In this Sept. 18, 2002, file photo Cubs’ Sammy Sosa warms up in the on-deck circle during the Cubs’ baseball game against the New York Mets in New York. The Cubs and Sosa appear to have reconciled. The question is will anyone care?
AP

The last time I saw Sammy Sosa, I explained to him what the word “skeptic” means. It means doubt, I said, suspicion, distrust.

I had asked if he had returned to baseball to prove the skeptics wrong. Sosa looked up from the autograph he was signing. He frowned.

This was in spring training in appropriately named Surprise, Arizona, a surprise because there Sosa was in a Texas uniform, a year after he had left baseball.

This was Sosa’s last stab at redemption. The Cubs had since been discarded. He had spent a year in limbo. He was a nonroster invitee at a rookie’s salary, his fame still of value enough for nine pages in the Rangers’ media guide.

Sosa’s English was always as useful as he needed it to be. I tried another tack. A skeptic, I say, is someone who thinks you can’t hit any more.

“Your skeptics can watch,” he said.

That’s just it. The skeptics stopped watching, the Cubs did too, Hall of Fame voters, old teammates. Sosa simply did not matter. He was without defenders, unimportant in the way Barry Bonds and Roger Clemens have continued to be, or Alex Rodriquez. Sosa became the outcast of the outcasts, a lost page in baseball’s case book.

Old clubs welcomed back Bonds and Clemens and Mark McGwire and others of the era when baseball cheered their feats and ignored the reasons. The Cubs simply disowned Sosa.

The 1998 home run race between Sosa and McGwire resurrected baseball from the labor wallow and the lost World Series of 1994. It was welcomed as validation of America’s pastime, compelling and thrilling at the time and only later discredited as if it were an intentional fraud on the honest affections of fans.

For his part, Sosa got a ticker tape parade and the key to New York City, presented by mayor Rudolph Guliani, irony obviously having no shelf life.
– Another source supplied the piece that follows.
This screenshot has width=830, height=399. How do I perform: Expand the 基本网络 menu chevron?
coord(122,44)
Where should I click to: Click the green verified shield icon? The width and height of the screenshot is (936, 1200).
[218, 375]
Maybe no athlete has gone from glory to irrelevance faster than Sosa, (well, maybe Lance Armstrong, but that’s another column). Much of it was Sosa’s fault for sure, but also baseball’s as well, there being mutual mistrust, forgiveness ungiven and unwelcome. And now…

…Welcome back, Sammy.

We shall see how this goes, or even if anyone still cares. The Cubs are willing to bend and Sosa is willing to be bent, and Cub fans may wonder what difference any of it makes.

The Sosa of memory was something, PED-ed very likely, though Sosa still has not outright admitted to doing anything wrong. A hint is as good as a confession.
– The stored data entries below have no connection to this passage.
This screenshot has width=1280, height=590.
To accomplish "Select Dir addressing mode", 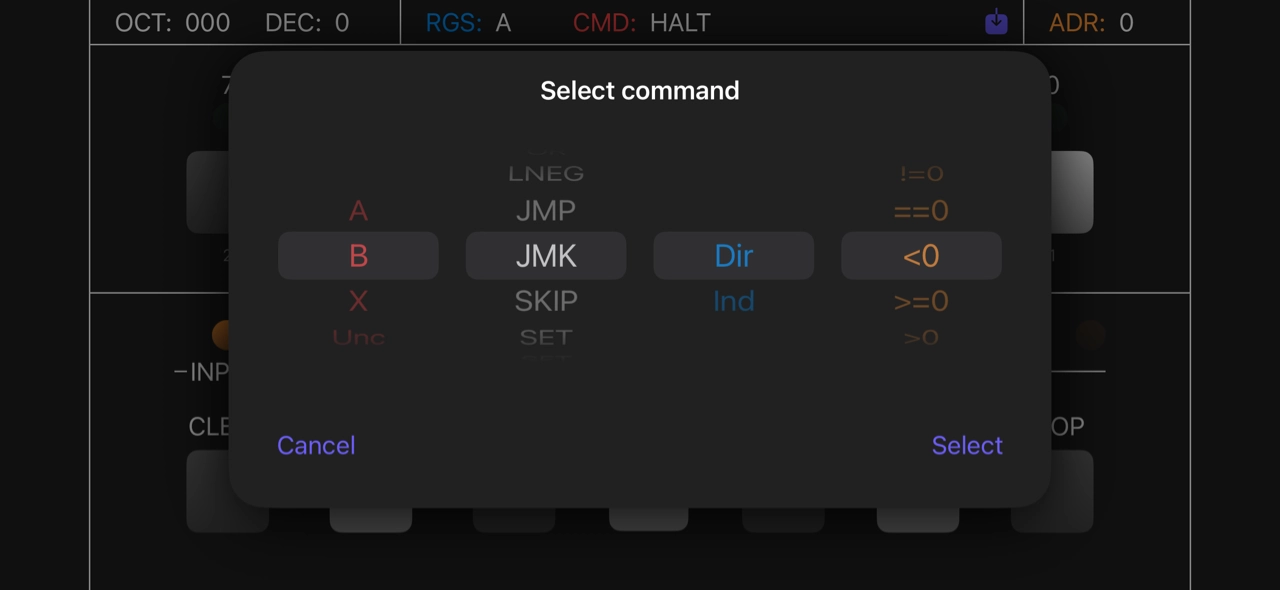I will coord(733,256).
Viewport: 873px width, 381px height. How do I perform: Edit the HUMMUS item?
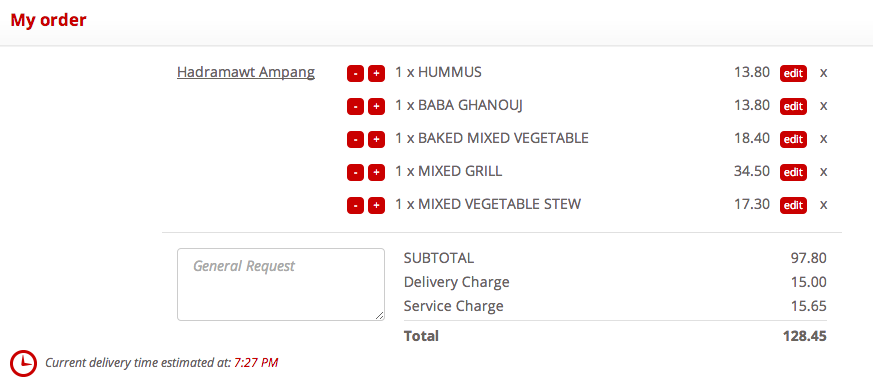pyautogui.click(x=793, y=73)
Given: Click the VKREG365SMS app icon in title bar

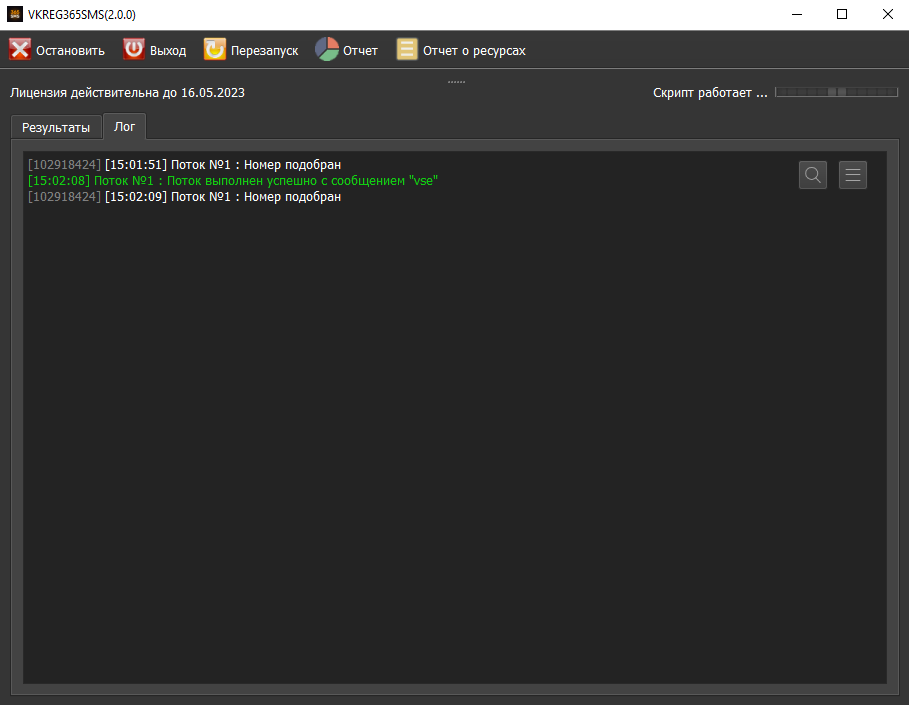Looking at the screenshot, I should tap(15, 15).
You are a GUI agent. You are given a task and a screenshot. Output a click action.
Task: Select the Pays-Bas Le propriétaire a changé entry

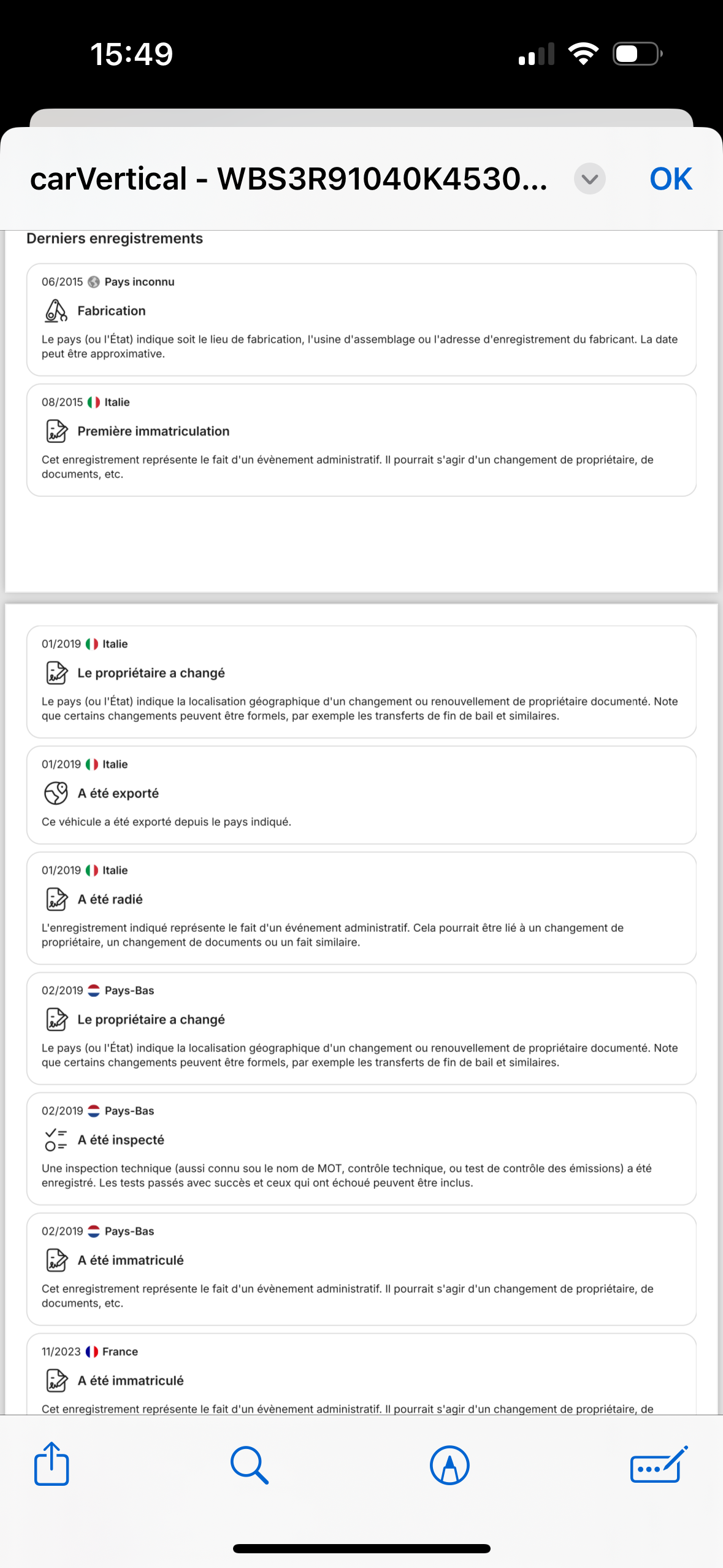[361, 1029]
“I made mistakes and I apologize,” Sosa said in a statement.

Good enough for Cubs chairman Tom Ricketts. “Thanks for reaching out,” said Ricketts in a statement.

Now, can we get on with admitting that Sosa was worth those summers of wonder when No. 21 would step into the batter’s box, carefully scrape away the back line with his right foot, squirm his cleats until he was comfortable and flick the bat with insolence, ready to do harm.

There was menace there and when the ball sailed out of Wrigley Field, Sosa would skip out of the batters box, the chest thump and the heart kisses seemingly meant for every Cub fan.

“We can’t change the past, but the future is bright. In my heart I’ve always been a Cub,” Sosa said in his statement.

“Nobody is perfect,” said Ricketts in a statement.

Ah, nothing like the reconciliation of old lovers. Why did we ever break up?

Without argument the most beloved Cub is Ernie Banks but the greatest Cub was Sosa, no one else close, not Ryne Sandberg, Ferguson Jenkins nor Andre Dawson.

If Sosa tarnished his legacy with an ugly exit from Chicago, indifferent stopovers in Baltimore and Texas and a guilt by association appearance before Congress, a new generation does not care.

He was one of the most famous baseball players alive, and if his fame came with an unwanted curiosity, about steroids, about corked bats, about a general sourness that followed so many summers of clear joy, none of that will change.

A skeptic remembers it all.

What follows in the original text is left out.